Exhibitions such as Iran Modern, which reduce Iran to the binary “glorious pre-Islamic Republic” versus the “oppressed post-revolutionary,” are part of a larger neocolonial attitude granting Iran legitimacy through modernity. The desire to be legible to the western subject is at the core of this exhibitionism and (over)exposure. Documentary practices of photography and fictional short or feature films where the brown subject is a “representative”—both depicting and delegating—for the eyes of the white Western “art and culture lover,” contribute to this desire. The responsibility of the pedagogical brown is to be willing to educate the western white enthusiast. Hence there is always going to be a documentary about “gays in Iran,” a TedTalk about “Iranian Contemporary Art,” an NPR story about underground rock in Iran and an exhibition “about contemporary art from Iran and Syria”.

Khoshgozaran’s observations felt true, but they also left me wondering about how much education the western white enthusiast really wants.
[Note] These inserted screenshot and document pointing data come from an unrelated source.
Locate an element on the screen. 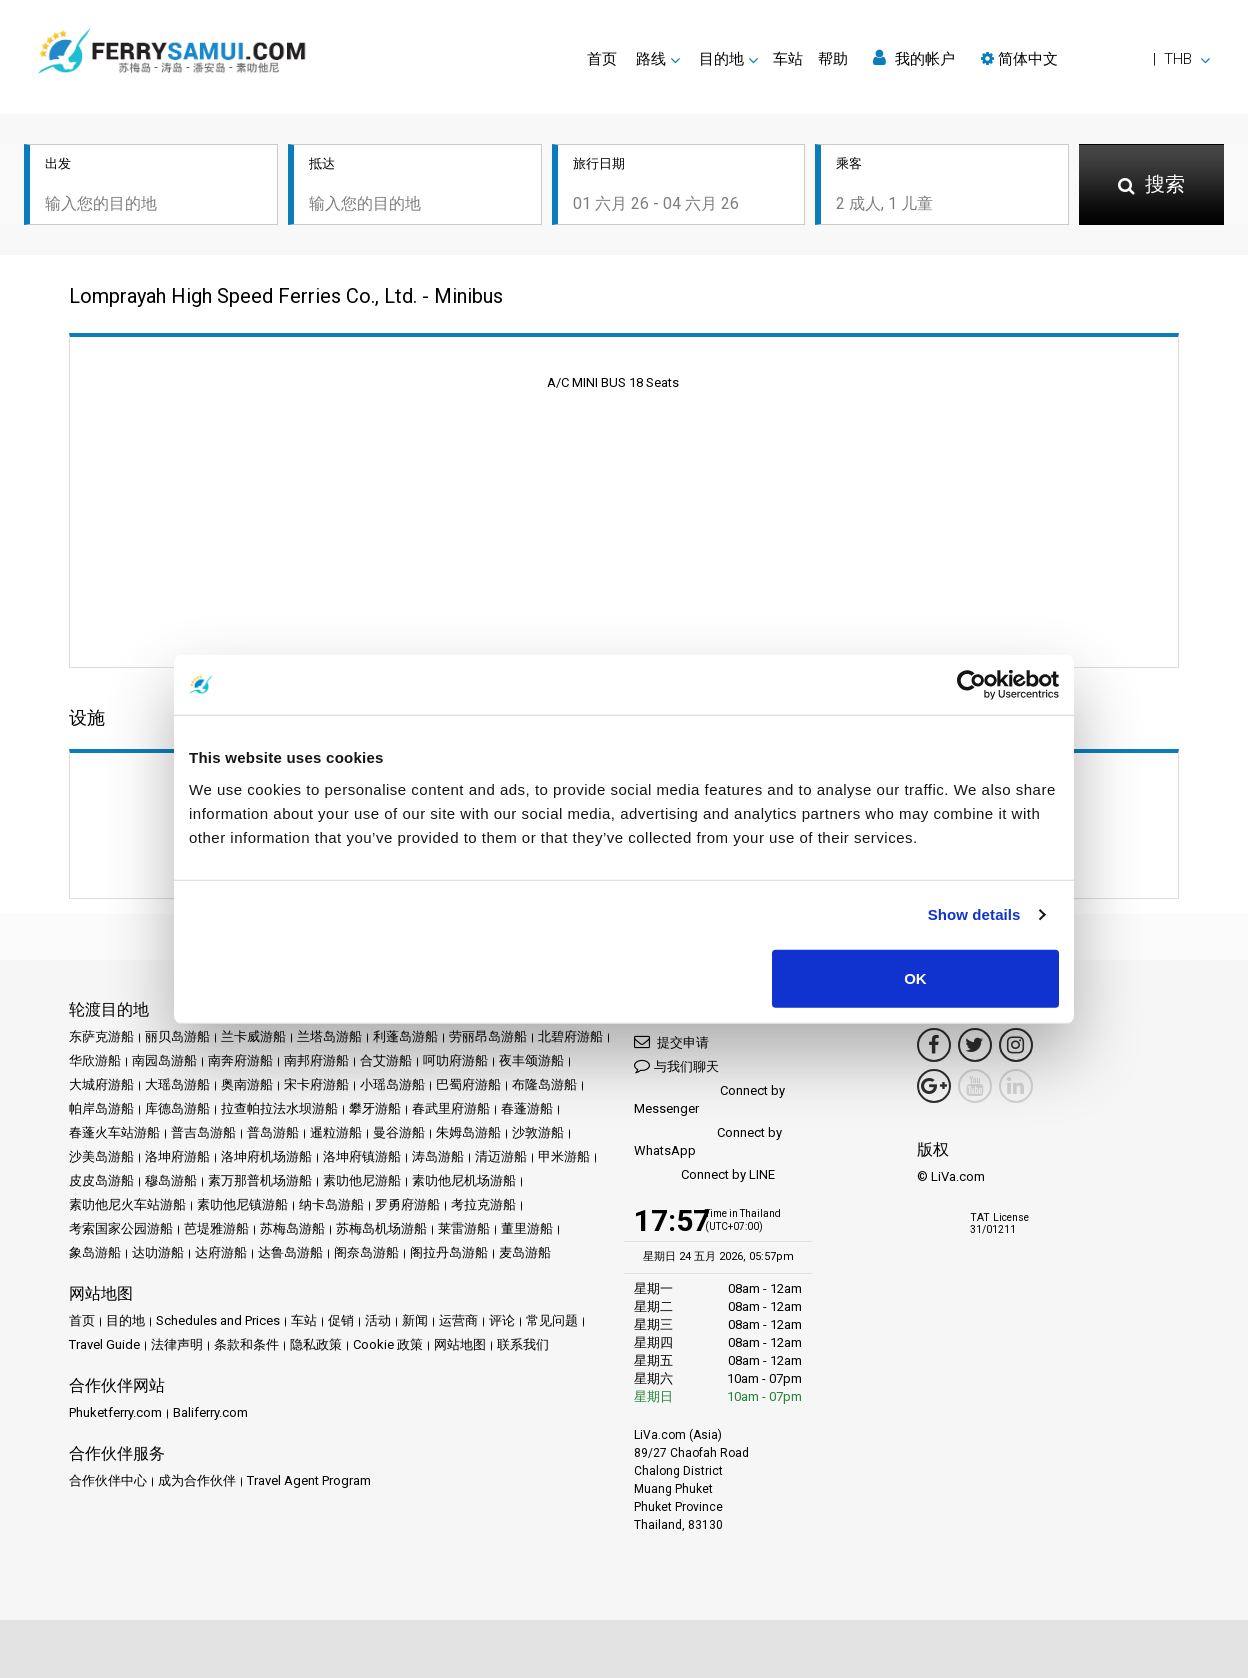 The width and height of the screenshot is (1248, 1678). 麦岛游船 is located at coordinates (525, 1252).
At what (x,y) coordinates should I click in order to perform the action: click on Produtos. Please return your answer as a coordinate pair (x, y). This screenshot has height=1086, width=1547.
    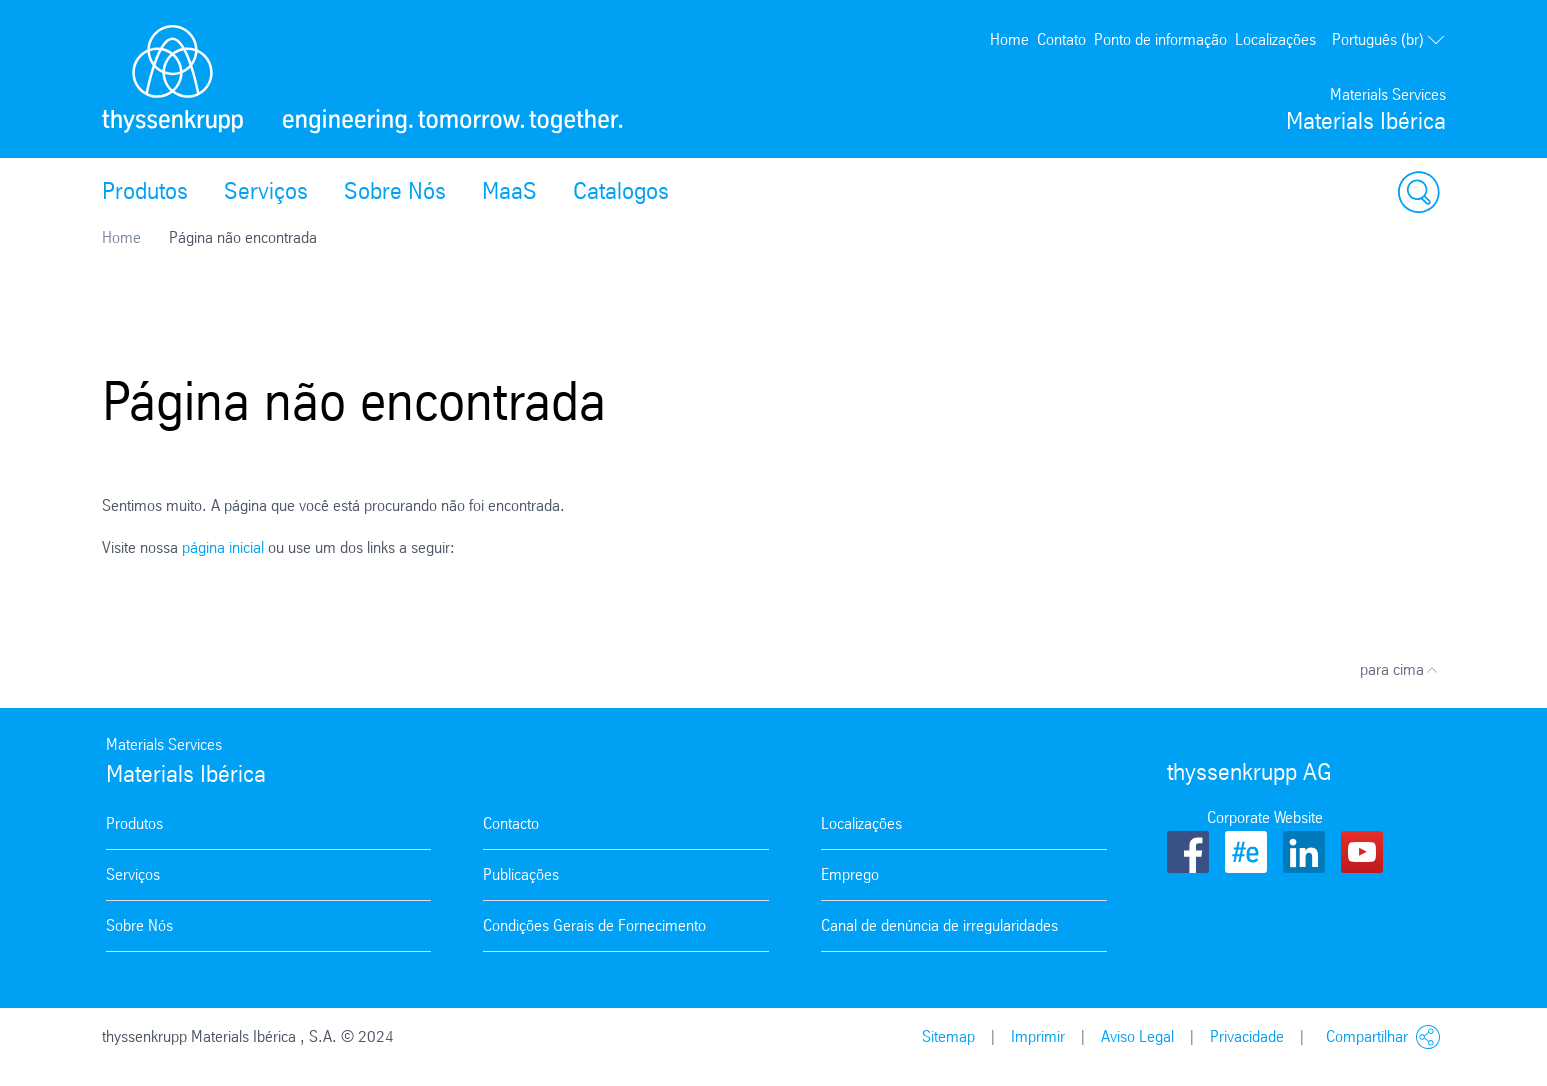
    Looking at the image, I should click on (145, 191).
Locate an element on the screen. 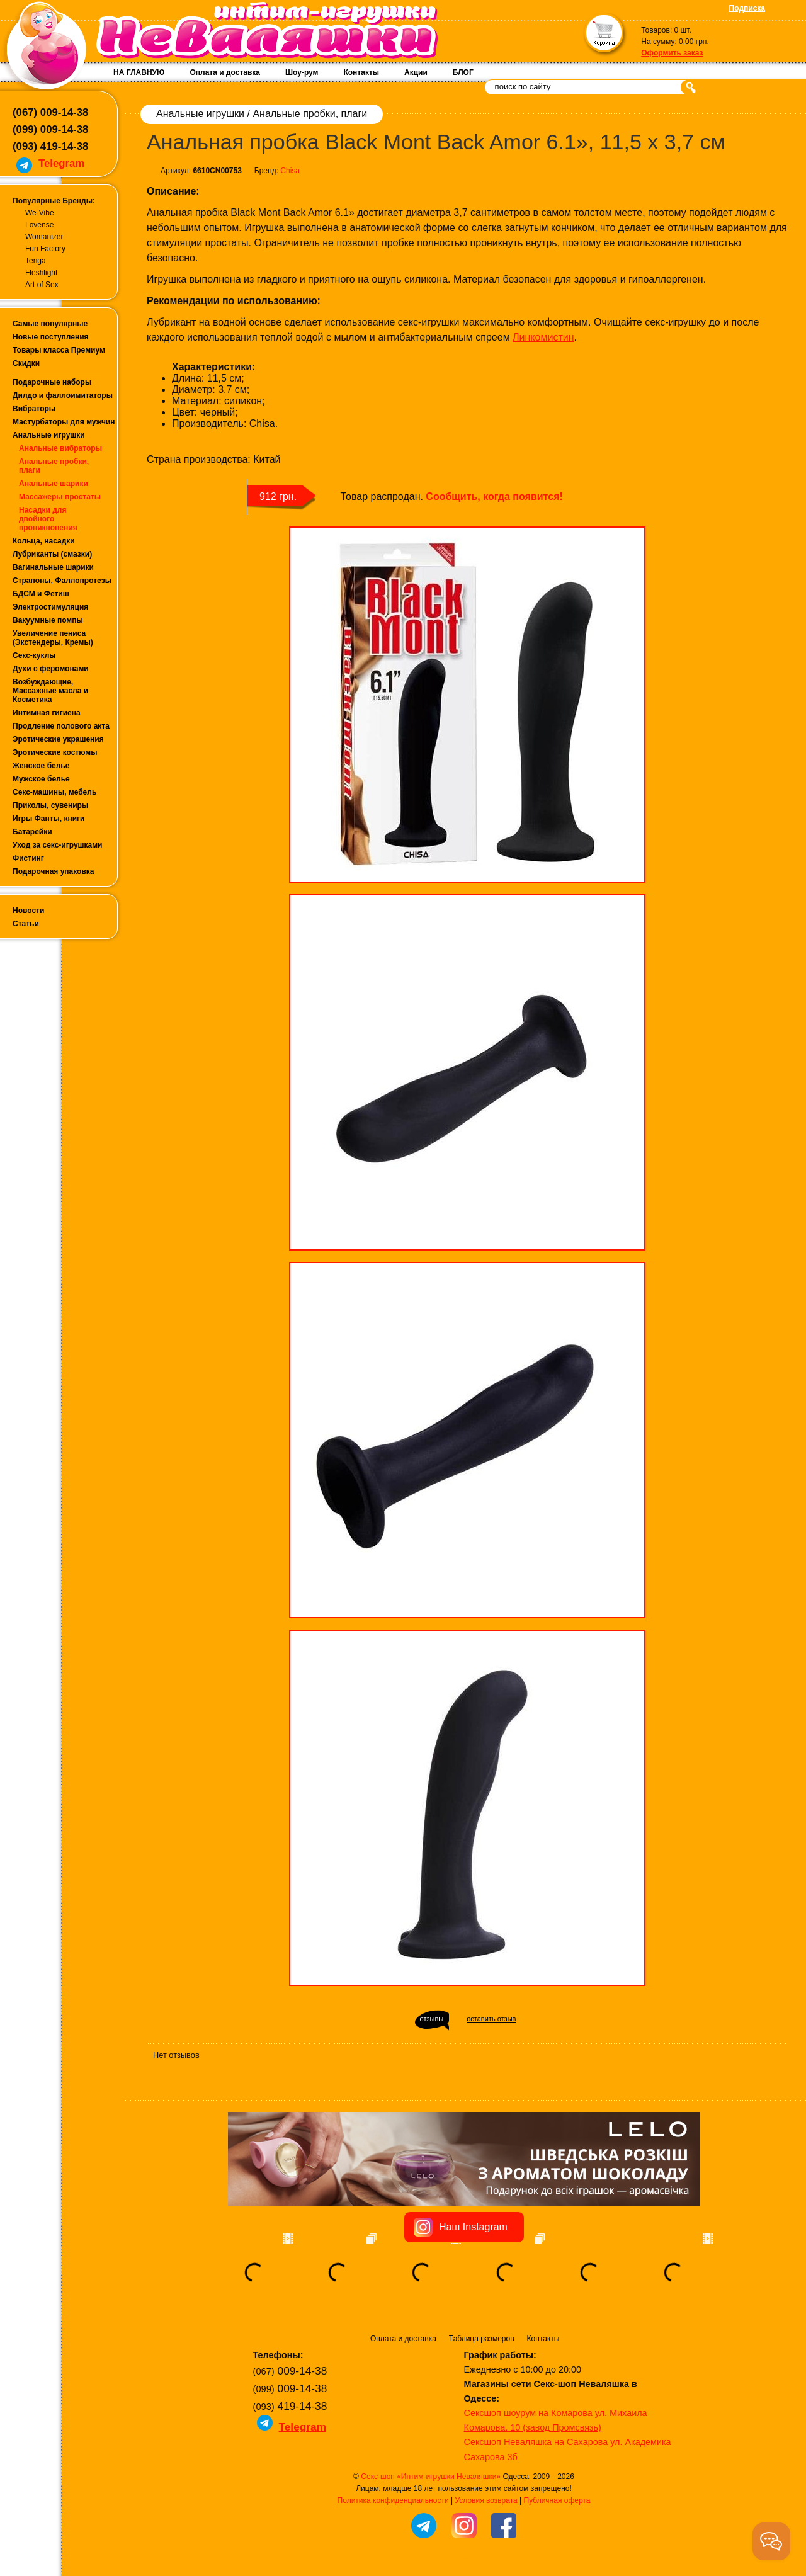  Насадки для двойного проникновения is located at coordinates (48, 519).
Yesterday I visited a student’s studio at SVA who was making non-functioning art guns for children. Bits of translucent blue plastic were affixed to one of the guns with a stapler for ammunition. Another had a tank full of marshmallows, while an adjacent gun, spray painted silver, looked like a cross between a canon and a telescope. The student had a lot of family in Israel, and this, I was told, somehow informed what he was doing.

Sending kids a message that violence is a high-minded way of solving problems is the kind of cultural response I don’t care to be educated in, though I suppose there’s something to be said for work that doesn’t painfully hue to a politically correct message. I’m not sure what that is, though, which I find troubling.

IRANIAN SHIP LOOKS FAMILIAR TO U.S.

Identity politics may be less complicated when they are simply being replicated. Yesterday, the New York Times reported that US officials believed a trompe l’oil mock-up of an American nuclear-powered aircraft carrier would be blown up in Iran purely for propaganda purposes. That same day, I received an email imploring me to write about the subject as it was surely an art story. After all, the replica doesn’t function, it’s shrouded in mystery, and is yet intended to communicate a message over, say, completing a specific task. It’s an immerse and conceptual (by which I mean only that thought and strategy has played a part in its making).

Valid points, but I can’t bring myself to do more than point out a similarity in language. I’m more comfortable with art serving no purpose in the political power games that lead to war. Part of that stance comes from the belief that during times of extreme duress our energies better spent elsewhere. Perhaps more urgently though, I just don’t want to participate.